Generative AI is trained on the open web. That sounds abstract until you realise
the open web means your selfies, your mother's voice note, the sketch you
posted in eighth grade, the reel you filmed last Tuesday. Here are five ways that
plays out.
01 · Ordinary users
Your photos, their deepfakes.
Every public photo is a training sample. Face-swap apps, undressing tools, and
non-consensual deepfake porn all rely on models that learned from ordinary
selfies, most of which were never meant for that purpose. Once an image leaves
your phone, it can be reconstituted into something you never posed for.
e.g., a global surge in AI deepfakes driving new cases of child sexual violence.[1]
02 · Voters
Audio and video you can't trust.
Cloned political voices and AI-generated rally footage have already circulated
during election seasons. Detection tools lag behind generation tools by months,
sometimes years. The cost of making a convincing fake dropped from a studio to
a laptop and ten minutes.
e.g., AI-generated deepfake videos and cloned voices of political leaders flagged as threats across Indian elections.[2]
03 · Artists
Style mimicry isn't flattery: it's replacement.
A diffusion model that has seen a few dozen of an illustrator's pieces can
generate new work in their style on demand, for free, in seconds. Commissions
dry up. Clients pick the $0 version. The artist's own search results get
buried under imitations. Class-action lawsuits are slow; by the time courts
rule, the career damage is done.
e.g., the Glaze user study: 1,156 artists, 88% want a protection tool.[3]
04 · Creators
AI translation and the missing original.
Platforms now auto-dub creators into languages they don't speak, matching lip
movements and voice timbre. Nuance, slang, and regional identity get
flattened. More importantly: the AI-modified version often gets more reach
than the original, so the original effectively disappears.
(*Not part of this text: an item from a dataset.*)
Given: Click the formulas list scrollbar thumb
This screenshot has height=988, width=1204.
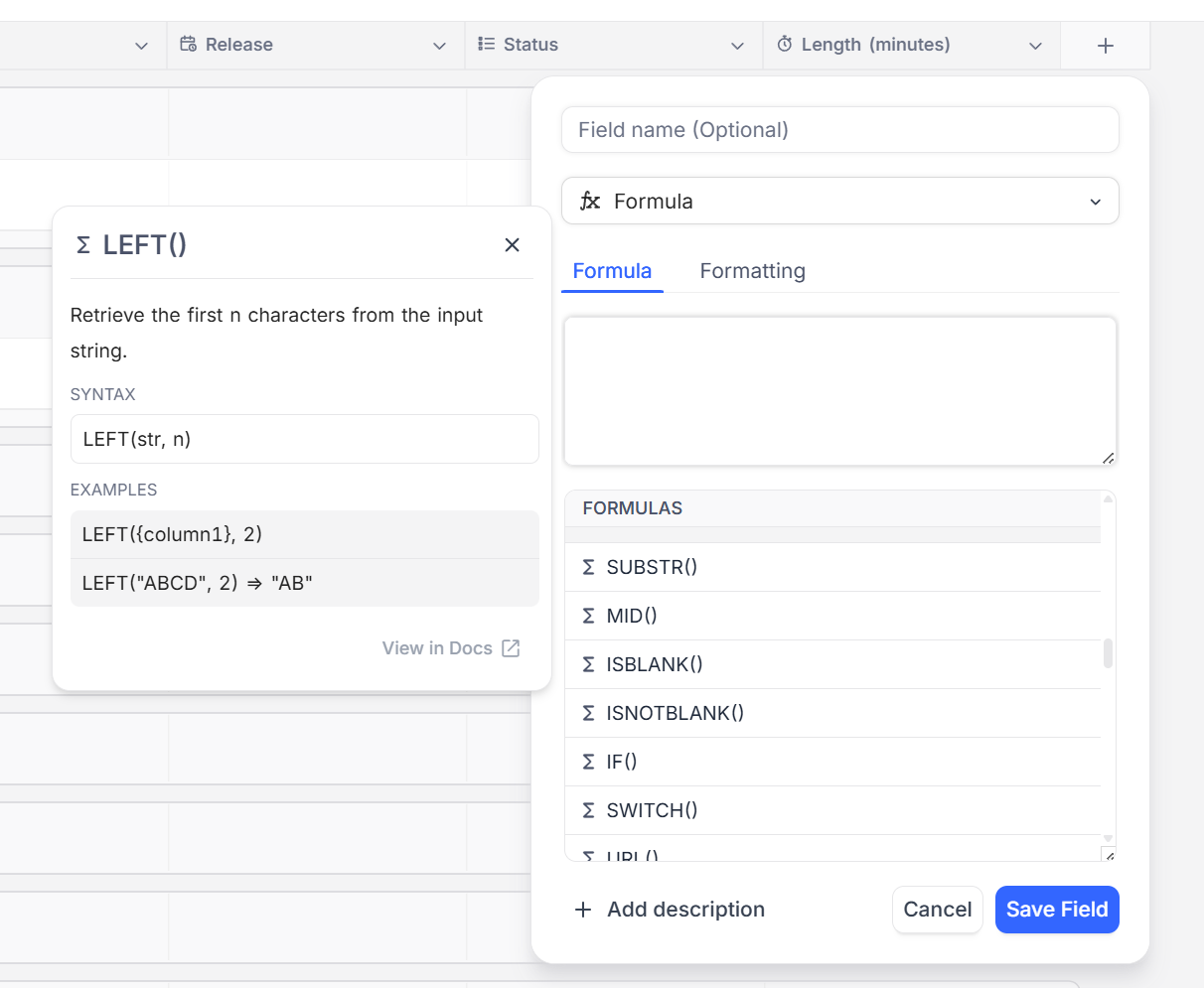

e.g., YouTube's auto-dubbing feature automatically translating creators' videos into other languages.[4][5]
05 · Everyone
You can't read what you can't find.
Most platforms bury AI-training clauses inside 40-page Terms of Service that
the average person will never read: just 9% of adults say they always read
privacy policies before agreeing.[7]
Opt out of AI training is either missing, hidden three menus deep, or
only available to users in specific jurisdictions.[6]
Consent, in practice, is manufactured by exhaustion.
The pushback from publishers isn't aimed only at OpenAI or Anthropic. When a
newspaper updates its robots.txt to keep AI crawlers out, the same
rule frequently locks out the Internet Archive too: the public-memory service
that has preserved over a trillion web pages since 1996. By late 2024, a
large share of the world's top news sites were blocking at least
one major AI crawler;[8] many major
news sites have also moved to block the Wayback Machine.[9]
Journalism and the public record used to share one infrastructure. AI-training
anxiety is pulling them apart.
The bind is brutal: the same tools publishers reach for to keep AI models out
also keep librarians, researchers, and ordinary readers from preserving what
was published. The remedy we build for one problem is quietly dismantling the
piece of the web most of us assumed would always be there.